**ЗАДАНИЕ**:
Ответьте по отрывку о кризисе и войне на три вопроса, пронумеровав ответы так же:
1. Как называется идея фашизма о создании самообеспечивающейся экономики?
2. Какие меры предпринимал Рузвельт в борьбе с дефляционным кризисом?
3. В каком году правительству Моруа предстояло провести те же самые реформы?

**ОТРЫВОК ДЛЯ ЧТЕНИЯ**:
◆ ◆ ◆ ◆

Кризис и война
Сегодня уже стерлось из памяти, сколько прекрасных идей загубил мировой экономический кризис. Руководители промышленности и, в первую очередь, финансисты искали способы отражения удара, нанесенного им кризисом, пересматривали традиционные методы ведения дел, предлагали новые решения. Стагнация вызвала к жизни целую лавину политических и экономических теорий, при этом апологеты самых научных среди этих теорий оказывались в тупике. Со временем распространение фашизма с его идеей автаркии – создания самообеспечивающейся экономики – казалось, принесло наиболее подходящее решение для преодоления депрессии. Но уже с самого начала войны в Испании отвратительный образ идеологии фашизма получил конкретное воплощение. Действия Рузвельта, который боролся с дефляционным кризисом, предпринимая такие меры, как повышение зарплаты, дефицит бюджета и девальвация, шокировали многих американцев и показались им революционными. Во Франции некоторые умные головы проявили неподдельный интерес к этим мерам. В 1981 году правительству Моруа предстояло провести те же самые реформы, но, увы, обстановка оказалась совершенно иной, нежели в 1932 году в Соединенных Штатах, – результаты этих реформ общеизвестны.

◆ ◆ ◆ ◆

**ФРАГМЕНТЫ НАБОРА ДАННЫХ**:
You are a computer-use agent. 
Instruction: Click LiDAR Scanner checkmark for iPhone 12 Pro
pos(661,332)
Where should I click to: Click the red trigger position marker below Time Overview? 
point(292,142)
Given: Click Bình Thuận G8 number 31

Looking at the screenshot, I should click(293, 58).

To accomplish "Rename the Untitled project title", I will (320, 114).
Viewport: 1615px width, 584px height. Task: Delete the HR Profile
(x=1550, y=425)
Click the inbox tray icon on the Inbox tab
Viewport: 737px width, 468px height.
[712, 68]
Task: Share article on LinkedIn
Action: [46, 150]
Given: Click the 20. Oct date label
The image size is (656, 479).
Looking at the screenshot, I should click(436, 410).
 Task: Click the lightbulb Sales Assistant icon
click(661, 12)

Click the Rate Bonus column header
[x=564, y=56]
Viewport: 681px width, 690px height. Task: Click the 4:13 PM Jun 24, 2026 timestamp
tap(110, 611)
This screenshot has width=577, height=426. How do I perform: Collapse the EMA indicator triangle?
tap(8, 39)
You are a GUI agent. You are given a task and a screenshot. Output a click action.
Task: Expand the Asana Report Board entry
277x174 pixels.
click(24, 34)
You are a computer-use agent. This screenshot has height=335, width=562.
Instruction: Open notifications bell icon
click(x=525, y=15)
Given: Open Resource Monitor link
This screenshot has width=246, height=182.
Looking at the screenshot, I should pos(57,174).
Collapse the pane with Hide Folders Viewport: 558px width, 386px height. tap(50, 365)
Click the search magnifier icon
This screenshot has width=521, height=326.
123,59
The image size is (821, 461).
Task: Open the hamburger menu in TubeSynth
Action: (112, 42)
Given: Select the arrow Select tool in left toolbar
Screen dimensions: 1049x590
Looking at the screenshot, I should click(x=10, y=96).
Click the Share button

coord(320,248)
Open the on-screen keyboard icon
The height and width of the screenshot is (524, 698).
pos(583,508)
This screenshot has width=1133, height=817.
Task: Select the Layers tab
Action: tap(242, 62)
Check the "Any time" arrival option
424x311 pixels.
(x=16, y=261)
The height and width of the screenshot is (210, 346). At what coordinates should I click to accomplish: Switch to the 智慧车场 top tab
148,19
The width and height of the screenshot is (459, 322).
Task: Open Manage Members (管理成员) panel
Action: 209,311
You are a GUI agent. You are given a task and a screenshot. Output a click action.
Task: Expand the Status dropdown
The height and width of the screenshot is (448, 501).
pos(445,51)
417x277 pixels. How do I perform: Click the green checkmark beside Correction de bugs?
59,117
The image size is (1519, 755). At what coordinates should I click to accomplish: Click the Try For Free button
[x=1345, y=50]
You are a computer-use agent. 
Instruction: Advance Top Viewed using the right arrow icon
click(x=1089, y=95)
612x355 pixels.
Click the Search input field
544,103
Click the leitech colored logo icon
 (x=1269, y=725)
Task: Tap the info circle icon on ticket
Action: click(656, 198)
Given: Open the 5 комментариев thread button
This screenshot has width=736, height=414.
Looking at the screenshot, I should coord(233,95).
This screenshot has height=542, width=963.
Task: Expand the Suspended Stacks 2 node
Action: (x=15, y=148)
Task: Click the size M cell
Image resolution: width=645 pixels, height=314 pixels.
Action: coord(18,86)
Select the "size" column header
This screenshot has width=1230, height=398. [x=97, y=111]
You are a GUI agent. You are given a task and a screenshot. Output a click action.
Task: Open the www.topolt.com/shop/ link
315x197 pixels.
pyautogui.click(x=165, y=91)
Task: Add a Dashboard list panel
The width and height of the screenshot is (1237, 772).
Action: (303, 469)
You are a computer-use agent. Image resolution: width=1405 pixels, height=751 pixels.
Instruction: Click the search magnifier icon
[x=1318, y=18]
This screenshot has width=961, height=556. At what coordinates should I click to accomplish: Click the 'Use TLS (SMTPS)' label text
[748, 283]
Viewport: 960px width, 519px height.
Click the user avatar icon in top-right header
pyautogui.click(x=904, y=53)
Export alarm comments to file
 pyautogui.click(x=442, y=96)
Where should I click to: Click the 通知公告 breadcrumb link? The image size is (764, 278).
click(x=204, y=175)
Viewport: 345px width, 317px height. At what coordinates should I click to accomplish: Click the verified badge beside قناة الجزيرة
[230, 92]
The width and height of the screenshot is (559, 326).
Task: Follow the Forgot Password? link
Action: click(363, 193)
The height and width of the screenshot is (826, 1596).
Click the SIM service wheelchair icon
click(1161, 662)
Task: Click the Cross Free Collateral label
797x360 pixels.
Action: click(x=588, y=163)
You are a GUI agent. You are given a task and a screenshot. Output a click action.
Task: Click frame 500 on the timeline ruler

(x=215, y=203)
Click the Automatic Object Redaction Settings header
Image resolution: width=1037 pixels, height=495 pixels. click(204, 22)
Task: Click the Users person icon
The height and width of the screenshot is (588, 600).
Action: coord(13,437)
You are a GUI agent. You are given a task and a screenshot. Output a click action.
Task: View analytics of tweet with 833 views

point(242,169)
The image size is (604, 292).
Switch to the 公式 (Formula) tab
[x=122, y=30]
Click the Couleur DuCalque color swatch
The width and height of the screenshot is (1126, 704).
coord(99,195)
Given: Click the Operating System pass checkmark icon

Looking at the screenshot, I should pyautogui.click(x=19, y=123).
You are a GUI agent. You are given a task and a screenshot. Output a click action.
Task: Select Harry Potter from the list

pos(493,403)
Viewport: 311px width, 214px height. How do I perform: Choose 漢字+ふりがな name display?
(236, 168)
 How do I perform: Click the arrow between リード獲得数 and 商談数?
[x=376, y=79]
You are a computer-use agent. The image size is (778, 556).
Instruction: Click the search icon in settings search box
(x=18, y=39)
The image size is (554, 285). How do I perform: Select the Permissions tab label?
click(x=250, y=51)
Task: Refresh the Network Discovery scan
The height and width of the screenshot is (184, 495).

◆ ◆ ◆ ◆

**РЕЗУЛЬТАТ ЗАДАНИЯ**:
1. Автаркия.
2. Повышение зарплаты, дефицит бюджета и девальвация.
3. В 1981 году.